Alternatively, when we use Query/APD approach, analysts are able to define scoring requirements in the queries, test and modify them whenever it is needed. They can also run queries and check preliminary results. Needless to say, it is usually easier to modify and test queries rather than transformations with ABAP code.
Step by step Process of creating APD:
Here we are going to create an APD on top of a Query and then storing the result into a Direct Update DSO. Here I am taking a simple example for our understanding.
Step: 1 Go to RSA1 -> Edit -> Analysis Process Designer (or) RSANWB
Step: 2 General -> Rt Click ->Create Analysis Process -> Enter the Description
Step: 3 Now we can drag and drop the source & target objects which are there in the Functional Area. We can map Source & Target by using the Transformations. We can use several functions which are available in “Transformations”. (Join, Aggregate, Filter, Formula, ABAP Routine etc)
As per our requirement, we have to send the Query result to a DSO. So drag and drop Query (Use Query to Read Data) form Data Sources in the Graphical Work Area.
Maintain the source details in the Data Source: Query window -> enter Description and choose query -> Enter Query Variant. (There should be a Variant for the Query which is data Source for the APD)
A query variant is a query for which the variable values have already been selected. You can also use the variants for opening the query in the online display and for background processing.
Go to RSRT -> Enter Query name ->Query Variants -> New -> Enter variant name and Description -> Select the value in the Variable Selection screen -> Save Values.
Hence the Query variant is created. We have to enter the Query Variant in the APD Data Source: Query screen. APD result will be based on the Query Variant (We have given priority: “High” in the Query variant.)
Step: 5 Drag and drop the Data Target which is DSO (Direct Update) and enter the DSO details.
Now connect the Source (Query) and Target DSO by dragging one end to the other. We can use Transformations Join, Aggregate, Filter, Formula, ABAP Routine etc based on our desired output. We can use ABAP Routine for complex transformations. Here in the present example we are not using any of these transformations.
Step: 6 Save ADP, Activate and execute.
Step: 7 Check data in DSO. It will have data based on the Query variant only not the entire Query result.
In the same way we can create APD with multiple tansformations between multipme Sources and Targets .

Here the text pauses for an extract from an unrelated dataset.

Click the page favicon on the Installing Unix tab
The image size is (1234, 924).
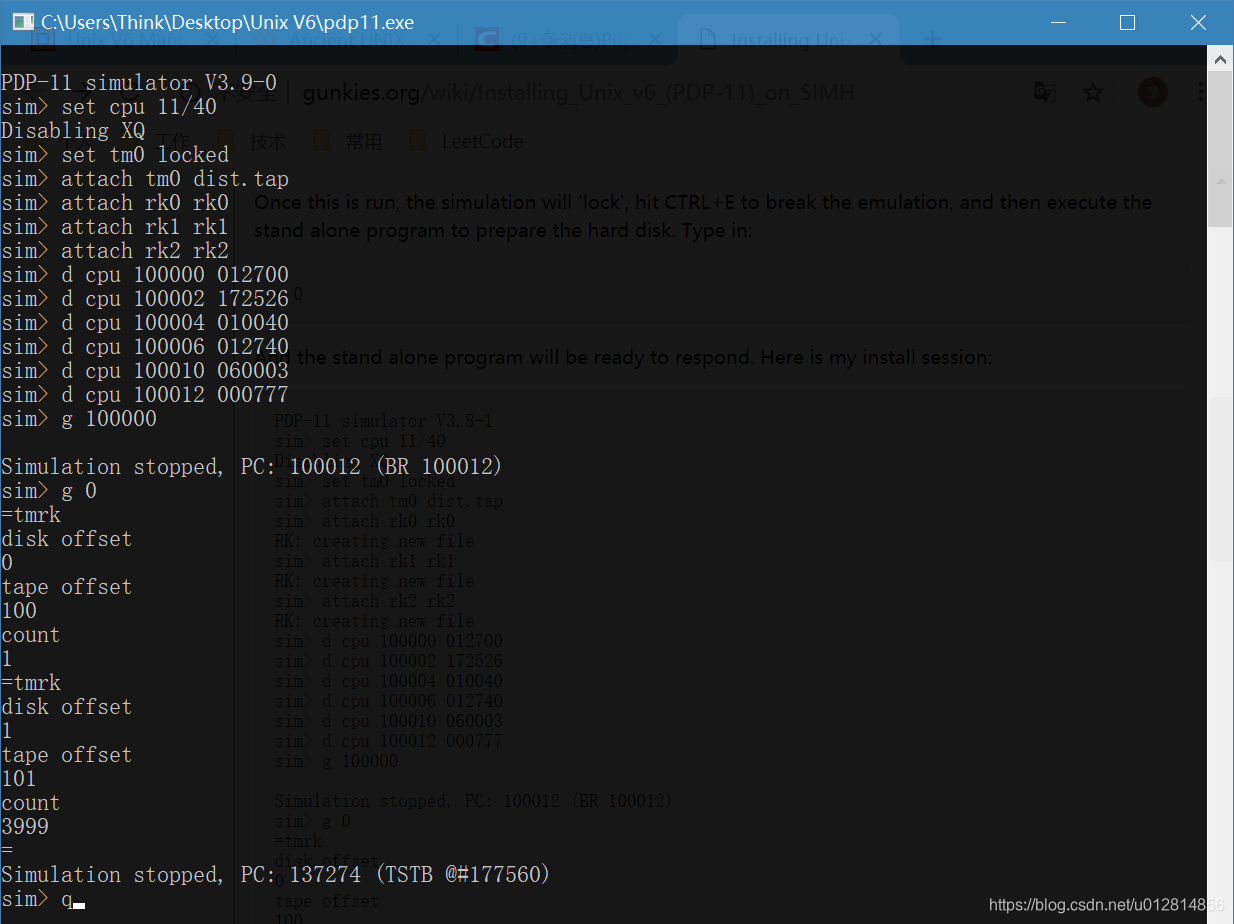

Scenarios where we use APD:
The Analysis Process Designer (APD) makes it possible to find and identify these hidden or complex relationships between data in a simple way. Various data transformations are provided for this purpose, such as statistical and mathematical calculations, and data cleansing or structuring processes
When we have to get the data from the Query (Query as a Source), we go for APD. We can use all RKF’s , CKF’s present in the Query and can perform transformations on it. For analysis purpose also we use APD’s.